Set problem> Pull every line out of the data below and reproduce each one unchanged, in the same order.

Recorded information>
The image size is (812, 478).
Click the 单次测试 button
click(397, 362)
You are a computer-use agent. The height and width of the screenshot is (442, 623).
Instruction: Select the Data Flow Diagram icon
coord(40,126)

Exercise solution>
The image size is (812, 478).
Click the 单次测试 button
click(397, 362)
You are a computer-use agent. The height and width of the screenshot is (442, 623).
Instruction: Select the Data Flow Diagram icon
coord(40,126)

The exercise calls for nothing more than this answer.